MIRI MARY TELEGRAPH
Chapter two: The Culinary Mastermind
"Whilst Miri Mary carries an exquisite cocktail menu and is meant to become the home for people wanting to celebrate life and create new memories, the menu was surely not spared in the process."
Wanting to show that Indian Cuisine is much more than the fast-casual dining concepts you could find so far, Foram and Anand (the owners) sought the help of Nirvaan- a kitchen consult.
Nirvaan, a 28-year-old Mumbai native, was flown over from India to the Netherlands to help Foram set up a divine menu for Miri Mary. He was in the Netherlands for the first 3 months of Miri Mary to prime the kitchen team to run the menu which he has meticulously put together for the restaurant.
Hospitable, welcoming and warm are the three words he would use to describe the Indian culture. Although he thoroughly enjoyed his time in the Netherlands, and of course its bitterballs ;), he feels that the Dutch could use a little more of India’s welcoming culture. Making the table bigger for someone and everyone to join in is a standard practice and a big part of the culture in India. As everyone wants to get together- to eat, drink, and chill. Abundance is the key in the Indian culture.
We are aware that Nirvaan has a degree in culinary science and has received his formal education in the art of food making from the renowned Culinary Institute of America, New York. But we wanted to know about his childhood and what intrigued his passion for food and the culinary world. Nirvaan's persistent character at a young age arose his interest in cooking. When he was around 6 years old, his family got a new cook. Whilst this sounds amazing, there was one big downside, he could not make dosa’s - fermented rice and lentil batter cooked into crepes. It was Nirvaan's favorite dish and the cook could not seem to manage the temperature right, thus, leaving them sticky with many holes.
Because of this, Nirvaan felt the urge to find the key to the perfect dosas himself. His thought at the tender age of 6 was "If I could do this right, I will be - The Master Chef of this house and not the cook". The meticulous person that he is, he got the recipe down from his grandma and started to keep a track of the fermeting process, the temperature and the tossing time, so as to make paper thin crispy dosas. As late as he would wake up and go to school, the earlier he got up during the weekends to cook breakfast for the entire family.
Sundays in India are all about food - breakfast, lunch and dinner - all is done in unison. This first encounter in the kitchen, needless to say, was a massive succes as his family coveted him with the title of Master Chef for making the yummiest dosas.
Nirvaan's first experience
in the kitchen didn't exactly
While cutting carrots he chopped off the top of his finger. Luckily, India has spices for e-v-e-r-y-thing.

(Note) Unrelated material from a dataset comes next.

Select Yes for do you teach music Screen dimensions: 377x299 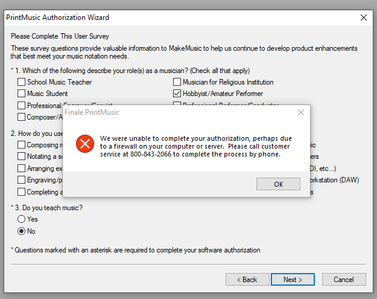tap(22, 219)
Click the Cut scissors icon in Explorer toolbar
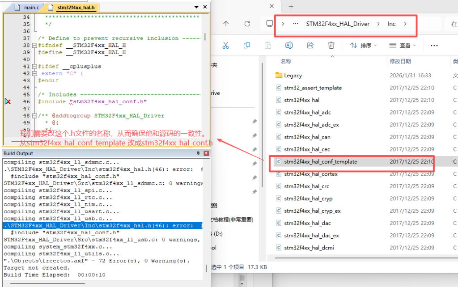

Did you know turmeric is a wondrous remedy for such cuts and bruises and is also best for cough and cold.
Whilst Dosa’s sparked his initial interest in cooking, his current favorite dish is - aloo sabzi, which is a simple home made dish made of boiled potato tossed in some tingling spices- cumin seeds, turmeric, dried chilli powder, dried mango powder, sesame seeds, asafetida, dried coriander powder and peanuts. You eat this with hot rotis. Every household in India makes their version of the aloo sabzi at least once every week, if not more. This simple dish is a dish of nostalgia for every Indian as it brings back memories of childhood and summer holidays where aloo sabzi is a staple on every kid's plate. Talking about rotis, there is a lot of overlap of Indian cuisine with the Surinamese cuisine as there is a lot of Indian ancestry present in Suriname.
When we asked Nirvaan about what is his favourite ingredient out of the zillion ingredients which goes into making of different varieties of the Indian cuisine. His answer was simple, but shocking - Butter, which is a staple piece in Nirvaan’s cooking. The velvetiness of butter gives you the opportunity to finish dishes off really nicely. And then there is OG - Ghee (Indian clarified butter), which is the type that is most often used in Indian cooking. When it comes to spices, he is a big fan of cumin. Did you know that in almost all Indian dishes they often add (after oil) cumin in the pan first?